You are viewing a plain text version of this content. The canonical link for it is here.
Posted to users@pdfbox.apache.org by Axel Rose <ax...@googlemail.com> on 2013/08/14 11:17:56 UTC
dump COSDictionary recursively
Hello all,
has anybody a working solution or a guide for me how to achieve this:
Given a COSDictionary object how would I get a recursive text dump of
all its subobject?
I tried something like:
PDDocument doc = PDDocument.load(file);
PDDocumentCatalog catalog = doc.getDocumentCatalog();
List<PDPage> allPages = catalog.getAllPages();
for (PDPage page : allPages) {
COSDictionary pageDict = page.getCOSDictionary();
for (Entry<COSName, COSBase> entry : pageDict.entrySet()) {
if (value instanceof COSArray)
// process array
else if (value instanceof COSString)
// process String
else if (value instanceof COSObject)
// stuck
}
}
I'm stuck how to recurse into the COSObject.
pageDict.toString() gives me some overview:
COSDictionary{
(COSName{Annots}:COSArray{[COSObject{19, 0}, COSObject{20, 0}]})
but also doesn't go deeper into the "Annots" object.
Thanks for your help
Axel
Re: dump COSDictionary recursively
Posted by Axel Rose <ax...@googlemail.com>.
Hi Andreas,
thanks for your nice reply.
> Try something like this to get the encapsulated object:
>
> COSBase baseObject = ((COSObject)value).getObject();
This got me going.
> Do you need the information for a further process or are you just interested to
> see those information for debugging purposes or something similar?

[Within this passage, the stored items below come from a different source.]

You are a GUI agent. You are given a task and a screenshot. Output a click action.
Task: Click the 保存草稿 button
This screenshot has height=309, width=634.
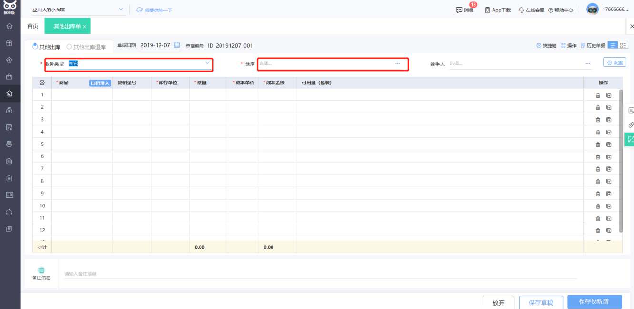point(541,302)
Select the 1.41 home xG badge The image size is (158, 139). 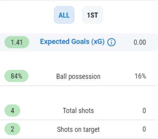17,42
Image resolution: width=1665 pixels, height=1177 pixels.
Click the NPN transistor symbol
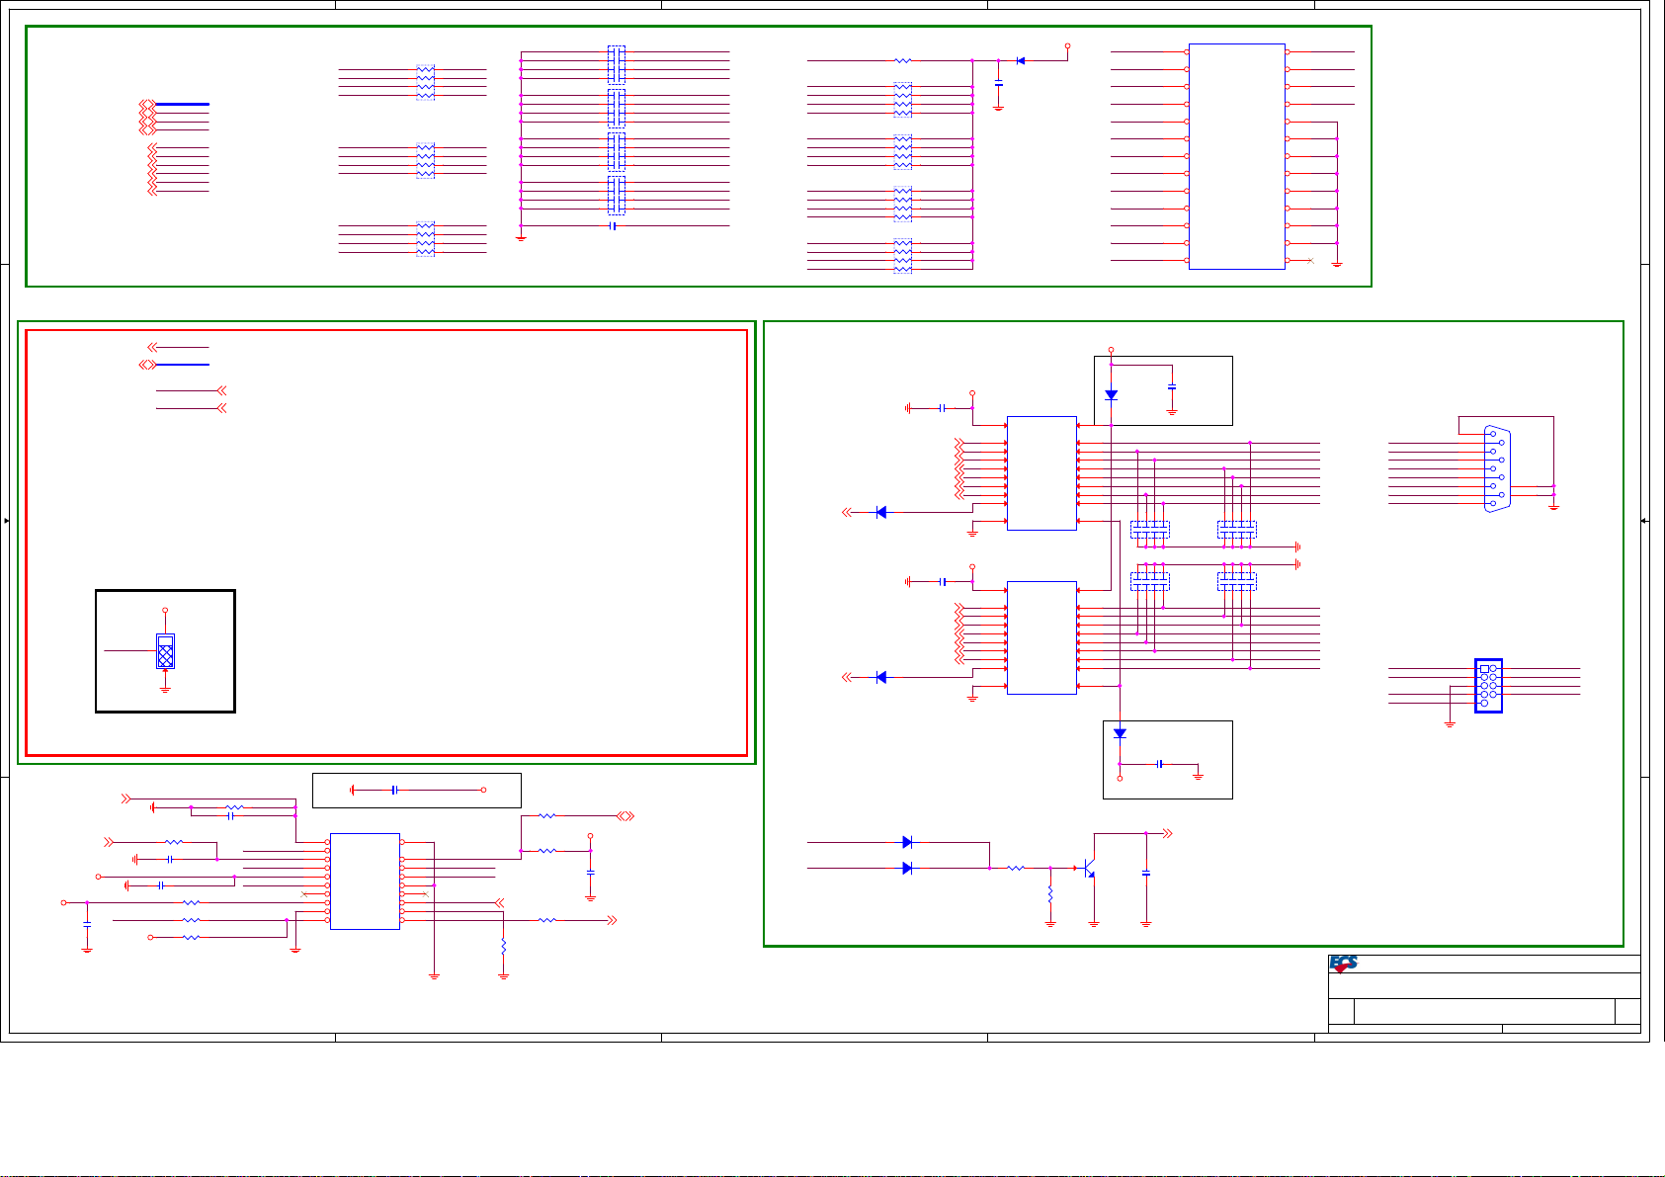click(x=1088, y=868)
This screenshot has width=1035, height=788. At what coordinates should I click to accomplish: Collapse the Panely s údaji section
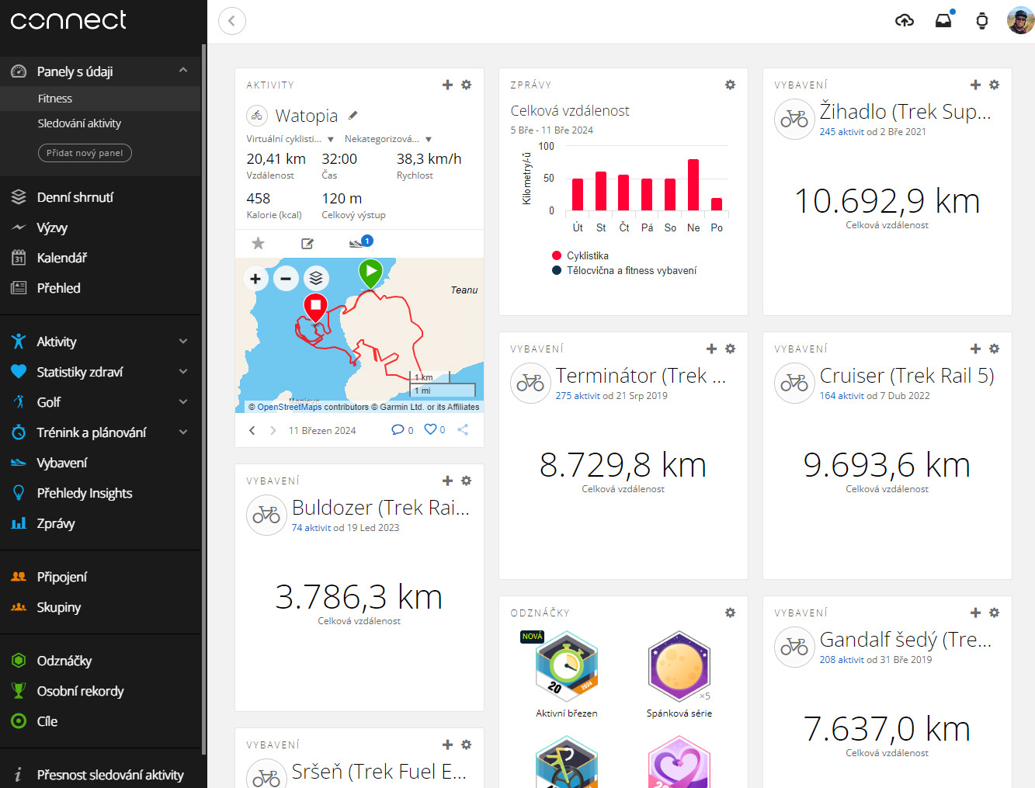point(183,71)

Maybe you
> should try the PDFDebugger.
I want to provide the structure as an XML output file.
PDFDebugger is nice but interactive. I need to traverse the
tree model programatically and think to manage the task myself now.
Just thought that somebody already did it.
Best regards,
Axel.
Re: dump COSDictionary recursively
Posted by Axel Rose <ax...@googlemail.com>.
One tiny problem I'm still fighting with is endless recursion.
It is reproducible with PDFDebugger. If I open e.g. the "Catalog" node
with Alt-Click, thereby opening all subnodes at once, the action never
stops. Presumable this is because of the "Parent" nodes.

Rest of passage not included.